Frankly, when Miyamoto talks about the GameCube vs. other consoles, he sounds like someone that hasn't been paying attention to what's going on outside of Nintendo for the last 5-10 years. He likes stressing that CPU speeds aren't important because video and audio tasks are offloaded to the graphics and sound processors in the GameCube, but ignores the fact that the other consoles do this as well, and PCs have been for a while, too. He talks about how much texturing and lighting can knock off of the polygon rates for graphics processors, yet many graphics processors can do 1 or 2 textures lighting in 1 pass (as opposed to the 'half of half' the polygon rate he brings up, and some graphics chips can do more; I especially like how he takes 'half of half' to 1/10th, then says that means a system with 80M-100M/sec will actually get 5M-8M/sec (half of half of 80-100M is 20-25M, 1/10th of 80-100M is 8-10M) http://members.aol.com/mips36/shigeru_miyamoto.ht
Don't get me wrong, I like the GameCube, and I am going to buy one, but I'm not buying it for cutting-edge performance, I'm buying it for the games. If it turns out to be really impressive, I'll start buying those 2- or 3- platform titles for the GameCube, but at the moment it's the XBox, because in many cases there is a visible difference.
when I was shoping you could get a GCN with Mario Sunshine and mem card for $175, an Xbox with 1 controller and game for about $200 or a PS2 with no games for around $215. The market does change, but this is how it was when I purchased my console.
I don't know what market you're in, but in the US the XBox and PS2 have been at the same price point (for the console alone) since the release of the XBox.
As far as graphics go, if you think PS2 looks anywhere near as good as Gamecube and XBox you are smoking crack. PS2 has great games but the system is old technology.
The GameCube graphics technology is actually behind PS2, though not by much. Even Nintendo admitted on launch of the GameCube that their console was the least advanced of the systems, but they promised to have titles that they believed would better appeal to the market, and a lower price point. Of course, with the most recent price decreases, that price point is not nearly as low as it once was, though the GameBoy Player bundle should help a bit (since the Player will be ~$50 separately).
For a console to succeed in the United States, you need the American juggernaught EA to publish it's sports games for it. Frankly I find this sad, but whatever. In Japan you need RPG games to succeed (that would mean Square or Enix). Not only do you need one or two titles of these genres from first party or such, you need VARIETY. Sony will continue to dominate as long as they release the most software (despite the fact that most of it is garbage).
Actually, the console was doing ok in the US. It was the fact that it was developed by a Japanese company and was failing in Japan that it died. Sega's own sports and arcade titles have usually been enough to float the company's consoles in the US, even if it's rare that they get the #1 spot. Sega Japan just wasn't willing to support a system that wasn't doing well at home, or let Sega America off their leash to market it properly in the US to take advantage of it's lead-time against the PS2.
Well, first of all, there's an unfair comparision because there was no point in providing backward compatibility with Dreamcast. What could you possibly make Dreamcast backward compatible with?
Sega had planned on having software available for the dreamcast to run PS1 games (Bleem I believe it was). The way it would've been offered seemed like a waste of time to me, though, and it really only strengthened the Sony market.

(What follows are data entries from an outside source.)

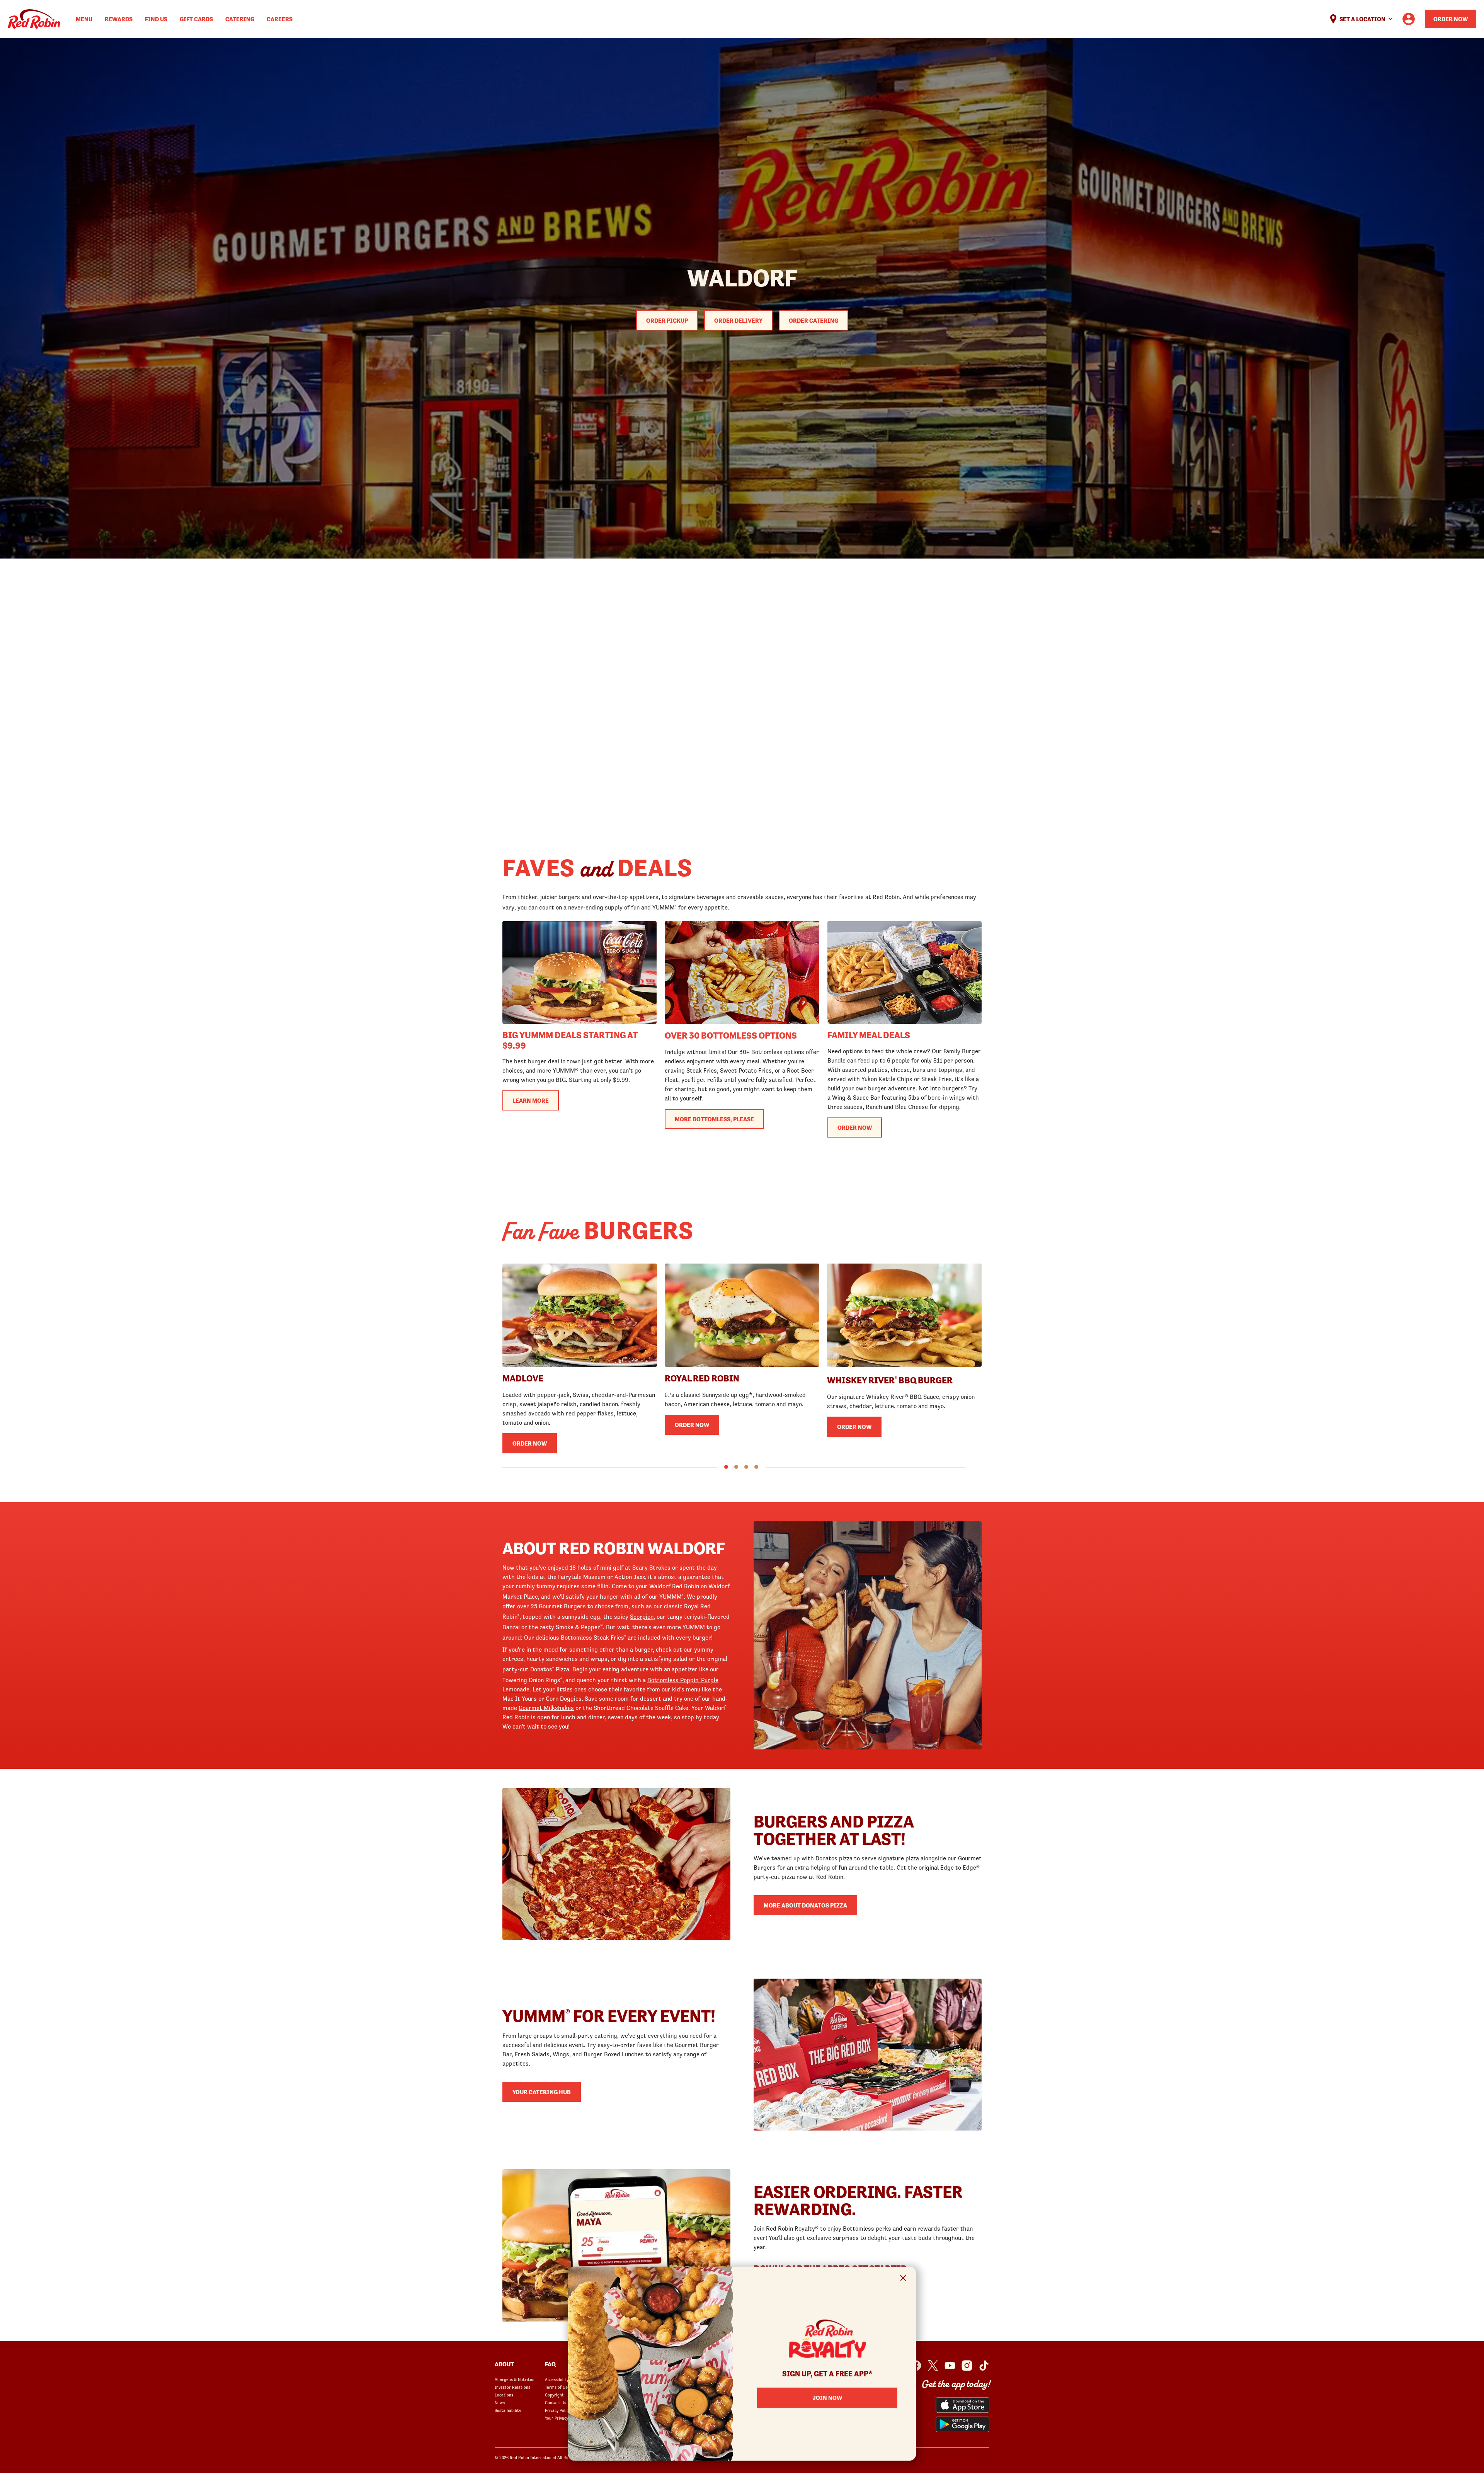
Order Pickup (667, 320)
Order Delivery (738, 320)
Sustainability (508, 2410)
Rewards (119, 19)
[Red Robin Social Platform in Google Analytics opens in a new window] (984, 2365)
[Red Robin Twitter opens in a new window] (933, 2365)
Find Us (156, 19)
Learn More (530, 1100)
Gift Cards (196, 19)
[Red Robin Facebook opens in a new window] (915, 2365)
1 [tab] (726, 1467)
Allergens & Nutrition (515, 2379)
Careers (280, 19)
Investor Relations (512, 2387)
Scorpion (642, 1616)
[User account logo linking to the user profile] (1409, 19)
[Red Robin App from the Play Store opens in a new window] (962, 2424)
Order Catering (813, 320)
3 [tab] (746, 1467)
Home (34, 19)
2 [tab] (736, 1467)
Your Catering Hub (541, 2092)
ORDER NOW (854, 1127)
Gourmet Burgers (562, 1606)
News (500, 2402)
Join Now (827, 2397)
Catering (239, 19)
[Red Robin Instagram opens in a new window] (967, 2365)
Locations (504, 2395)
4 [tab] (756, 1467)
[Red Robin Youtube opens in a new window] (950, 2365)
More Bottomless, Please (714, 1119)
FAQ (550, 2364)
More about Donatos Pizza (805, 1905)
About (504, 2364)
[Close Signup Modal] (903, 2279)
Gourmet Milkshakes (546, 1708)
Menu (84, 19)
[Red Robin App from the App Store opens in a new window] (962, 2405)
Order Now (1450, 19)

The reason backward compatiblity is beneficial to PS2 is that the original Playstation had a huge software library, and development was still ongoing at PS2's launch. The same goes for GBA, backward compatibility is important because GB has a HUGE software library.
While the size of the library is important, I think it's also important to re-emphasize (and re-word) what you just said: PS1 (and GB) development continued after the launch of the new console. Part of it was simply that games continued to go into development for the older consoles after first-gen games for the new consoles started (hell, there are still PS1 games in development), but part of it was also knowing that the console would still be supported on the new platform. Otherwise, if a platform (such as GameCube) was due for replacement within a year, it's very likely that development could stop altogether if the new platform was not going to be compatible (note: this probably would not be the case with the most popular consoles, but development would stop quickly after the new release).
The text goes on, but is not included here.